▶ **Task to complete**
Transcribe the lines starting at the line containing "Where should I click to: Collapse" and ending at the line containing "Action: (x=54, y=342)", with both of those lines included, and no others.

▶ **Supplied material**
-------------------------

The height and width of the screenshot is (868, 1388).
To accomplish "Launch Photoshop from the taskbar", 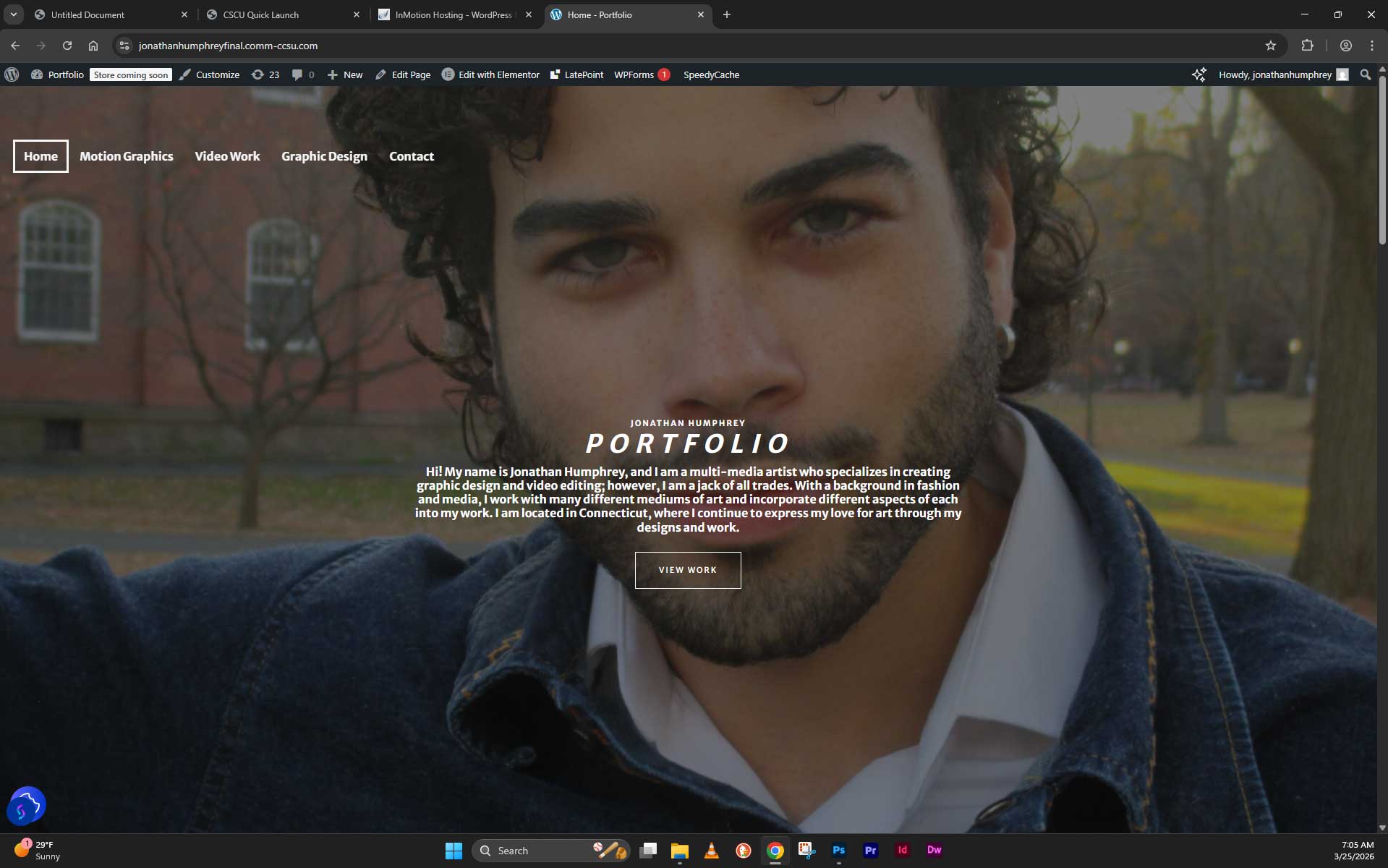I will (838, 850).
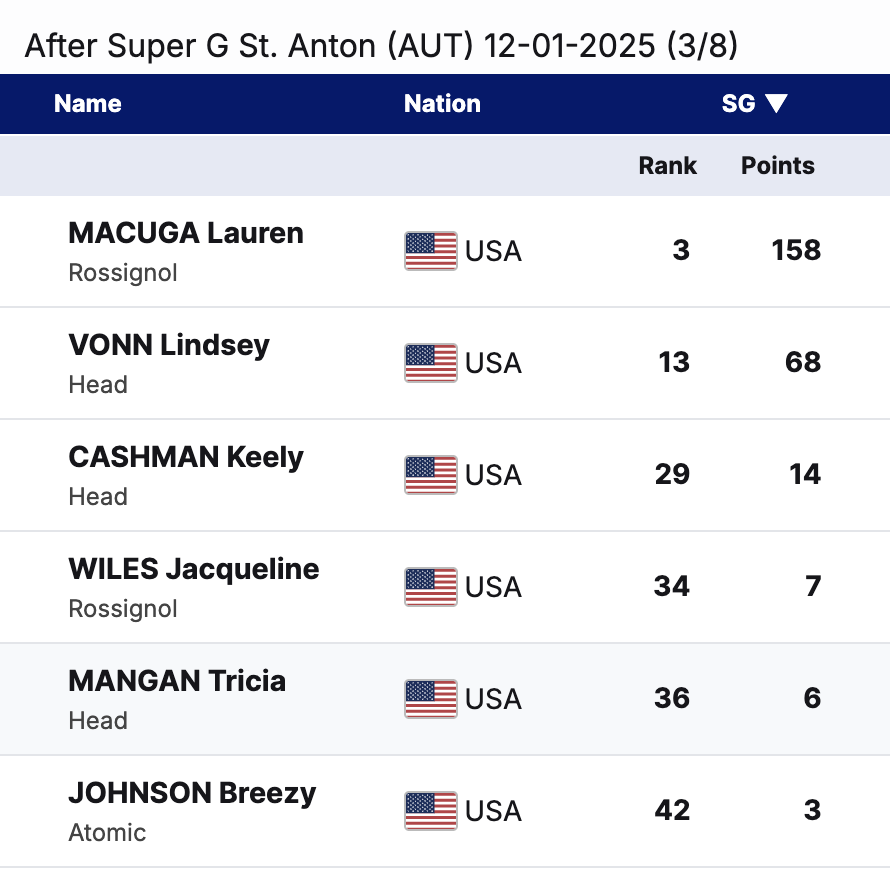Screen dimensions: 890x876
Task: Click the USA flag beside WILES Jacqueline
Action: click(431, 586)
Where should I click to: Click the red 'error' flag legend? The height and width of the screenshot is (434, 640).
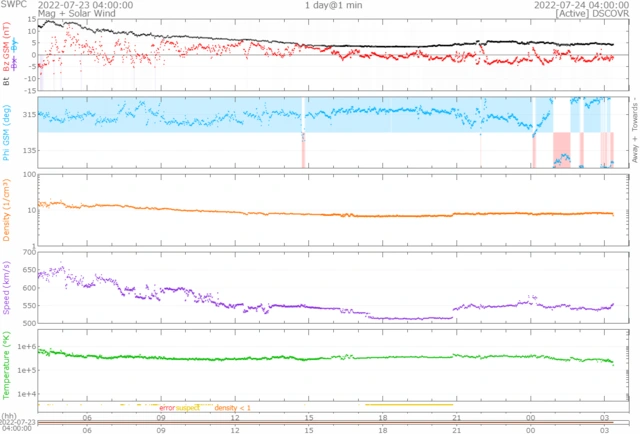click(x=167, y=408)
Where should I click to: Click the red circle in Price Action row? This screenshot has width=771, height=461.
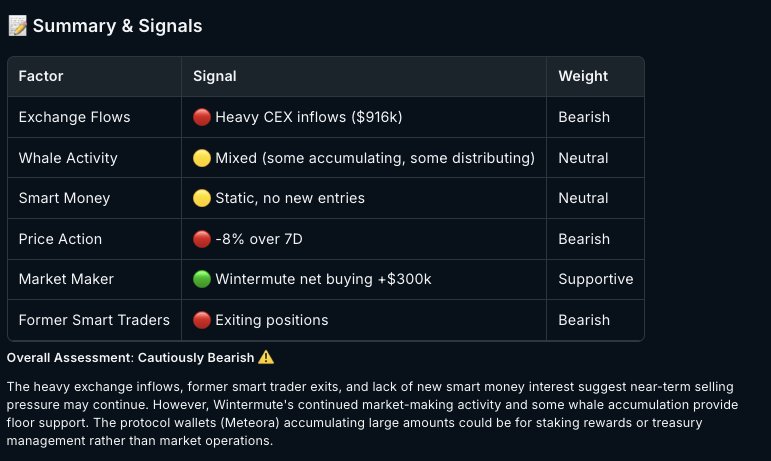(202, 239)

-------------------------

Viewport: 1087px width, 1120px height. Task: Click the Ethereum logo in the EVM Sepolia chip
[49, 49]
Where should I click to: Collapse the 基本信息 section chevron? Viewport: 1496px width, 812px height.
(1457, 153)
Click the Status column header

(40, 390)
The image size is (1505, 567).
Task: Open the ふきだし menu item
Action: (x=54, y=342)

-------------------------

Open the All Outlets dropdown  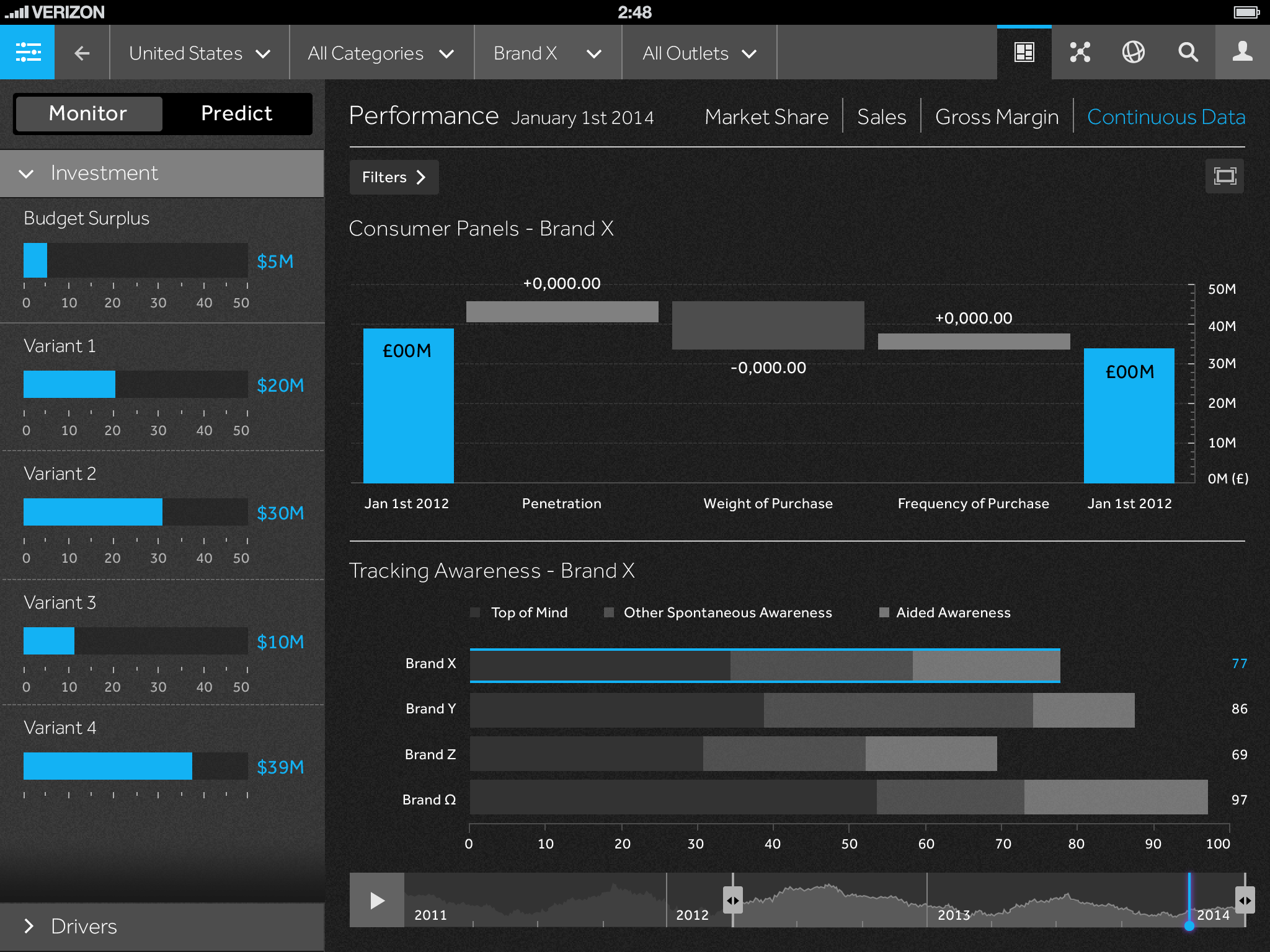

-------------------------

▶ **Full solution**
Where should I click to: Collapse the 基本信息 section chevron? Viewport: 1496px width, 812px height.
(1457, 153)
Click the Status column header

(40, 390)
The image size is (1505, 567).
Task: Open the ふきだし menu item
Action: (x=54, y=342)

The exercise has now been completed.